Scrapy框架之新建Scrapy項目詳解

前言

從這篇開始，帶大家通過 Scrapy 框架來寫爬蟲，相比之前寫的爬蟲腳本，用上 Scrapy 才更像一個爬蟲項目

Scrapy 是一個爲了爬取網站數據，提取結構性數據而編寫的應用框架。可以應用在包括數據挖掘，信息處理或存儲歷史數據等一系列的程序中

其最初是爲了頁面抓取 (更確切來說, 網絡抓取 )所設計的，也可以應用在獲取 API 所返回的數據(例如 Amazon Associates Web Services ) 或者通用的網絡爬蟲

Scrapy 使用了 Twisted'twɪstɪd異步網絡框架來處理網絡通訊，可以加快我們的下載速度，不用自己去實現異步框架，並且包含了各種中間件接口，可以靈活的完成各種需求

簡單來說，Scrapy 就是一個方便爬蟲搭建的框架，那麼下面來看看我們的第一個 Scrapy 項目（其實之前就有一篇爬取堆糖的文章已經用過了，這裏完整的來一遍）

今天主要講解如何建一個 Scrapy 項目，以及** Scrapy 的基本結構和配置**

正文

首先，安裝 Scrapy 可以在 Pycharm 中安裝，也可以手動下載或通過命令行安裝，這裏就舉個直接在 Pycharm 中是如何安裝的

首先在 settings 中點擊 Project interpreter ，右側就是你當前使用的 Python 解釋器已經安裝的包，這裏我已經裝過了，還提示可以升級到 Scrapy 1.6.0

然後我們點擊最右側的綠色加號，在上方搜索 Scrapy 可以看到下方就出現了 scrapy ，右側是其最新的版本，點擊底部 Install Package 就可以安裝，稍等幾分鐘就能裝好了

接着來看看如何創建一個 Scrapy 項目，如下圖所示，打開 cmd 命令行，什麼？不會打開...

按 “Win + r” 鍵運行，輸入 cmd 回車即可

接着進入自己經常放代碼的文件夾下，在這裏輸入

scrapy startproject myscrapy

然後回車，myscrapy 是你自己定的項目名，之所以我這裏是

python3 -m scrapy startproject myscrapy

是因爲一開始我同時裝了 Python2 和 Python3，所以執行命令時要區別，所以沒有同時裝兩個版本的各位，可以不用跟我一樣加上 python3 -m

到這裏 Scrapy 項目就創建好了，但是我們還需要一個主要放爬蟲代碼的.py文件，而在我們創建完一個 Scrapy 之後也提示我們，可以進入這個項目，創建一個爬蟲文件

cd myscrapy
scrapy genspider first "bilibili.com"

__任务 A__.
请一字不差地抄写这篇Scrapy项目教程中的一段，从“今天主要講解如何建一個 Scrapy 項目，以及**”开始，到“項目，如下圖所示，打開 cmd 命令行，什麼？不會打開...”结束。

文本与元素定位记录
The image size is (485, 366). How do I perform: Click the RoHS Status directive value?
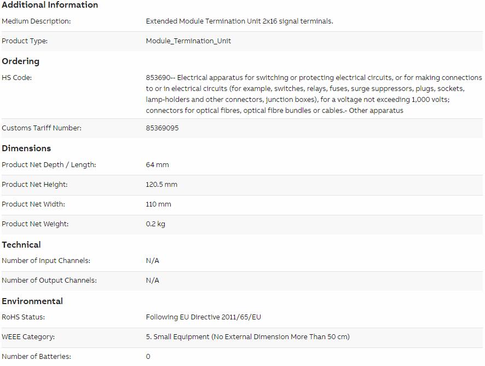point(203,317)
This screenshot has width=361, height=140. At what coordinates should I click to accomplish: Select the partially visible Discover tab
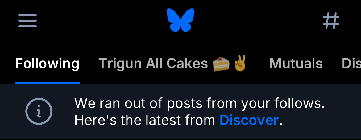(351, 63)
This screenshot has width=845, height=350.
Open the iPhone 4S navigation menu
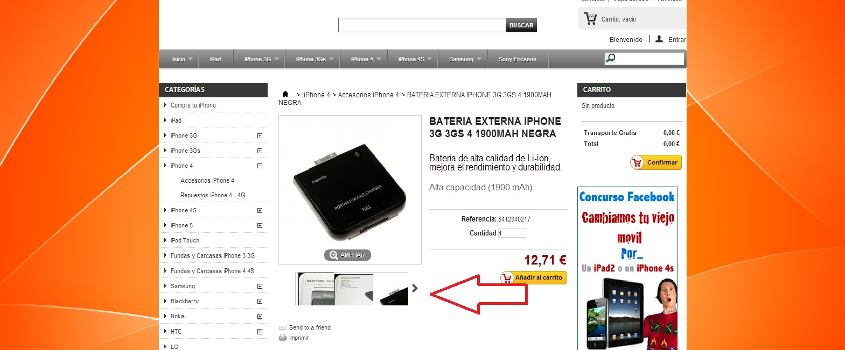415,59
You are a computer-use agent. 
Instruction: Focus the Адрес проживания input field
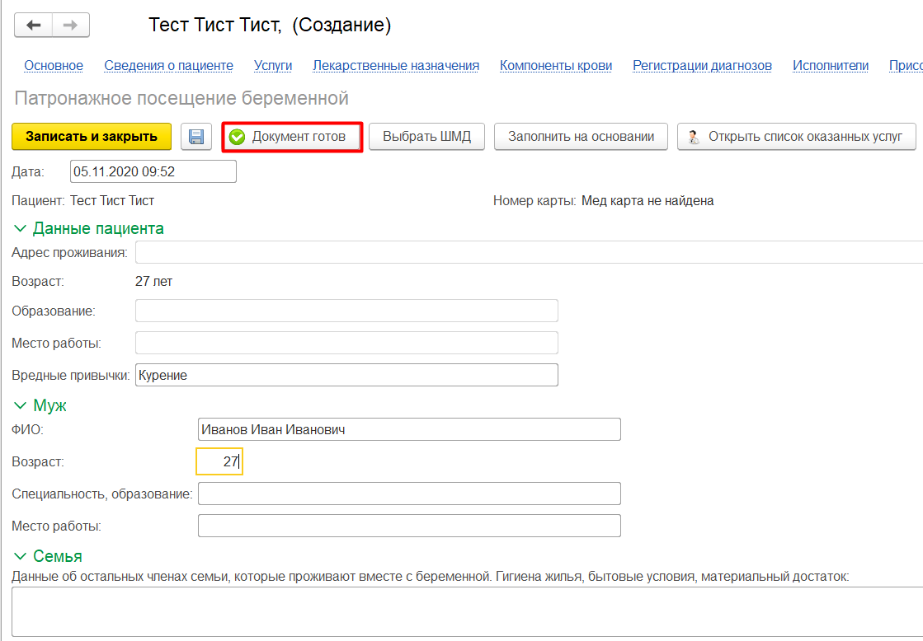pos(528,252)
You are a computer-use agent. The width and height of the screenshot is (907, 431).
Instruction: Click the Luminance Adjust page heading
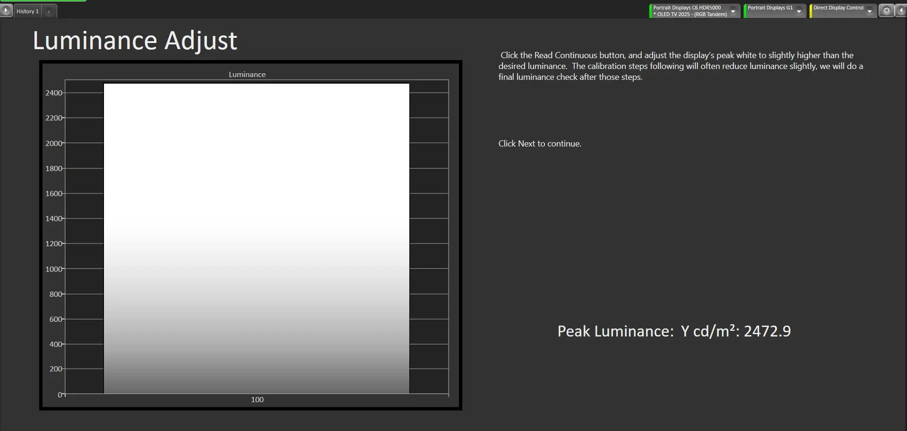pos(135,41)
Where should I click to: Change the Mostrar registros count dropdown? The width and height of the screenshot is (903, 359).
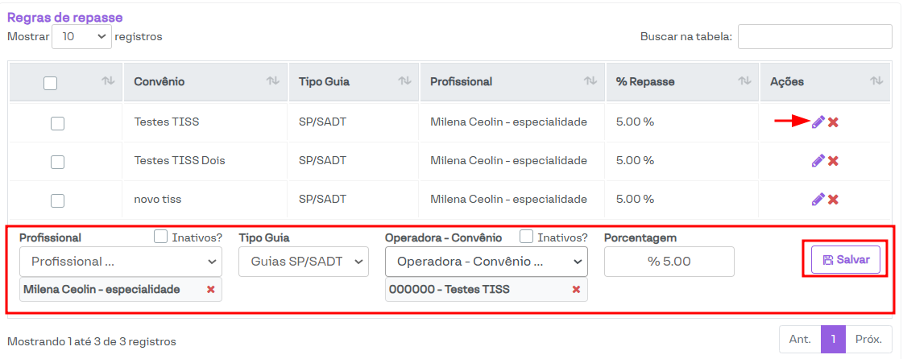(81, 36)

--

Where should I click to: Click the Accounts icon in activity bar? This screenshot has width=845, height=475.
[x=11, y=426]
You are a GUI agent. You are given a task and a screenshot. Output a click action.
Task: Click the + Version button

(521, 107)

__任务 B__.
请原样重新给出上面记录中的这些行：从含有“The image size”的那一行开始，到含有“pos(528,252)”的那一行结束，首尾两行都包括在内，只给出这些行。回答中不要写出图片。

__回答 A__.
今天主要講解如何建一個 Scrapy 項目，以及** Scrapy 的基本結構和配置**

正文

首先，安裝 Scrapy 可以在 Pycharm 中安裝，也可以手動下載或通過命令行安裝，這裏就舉個直接在 Pycharm 中是如何安裝的

首先在 settings 中點擊 Project interpreter ，右側就是你當前使用的 Python 解釋器已經安裝的包，這裏我已經裝過了，還提示可以升級到 Scrapy 1.6.0

然後我們點擊最右側的綠色加號，在上方搜索 Scrapy 可以看到下方就出現了 scrapy ，右側是其最新的版本，點擊底部 Install Package 就可以安裝，稍等幾分鐘就能裝好了

接着來看看如何創建一個 Scrapy 項目，如下圖所示，打開 cmd 命令行，什麼？不會打開...

__回答 B__.
The image size is (485, 366). How do I perform: Click the RoHS Status directive value?
point(203,317)
This screenshot has width=361, height=140. At what coordinates should I click to accomplish: Select the partially visible Discover tab
(351, 63)
This screenshot has width=845, height=350.
Open the iPhone 4S navigation menu
415,59
You are a computer-use agent. 
Instruction: Focus the Адрес проживания input field
pos(528,252)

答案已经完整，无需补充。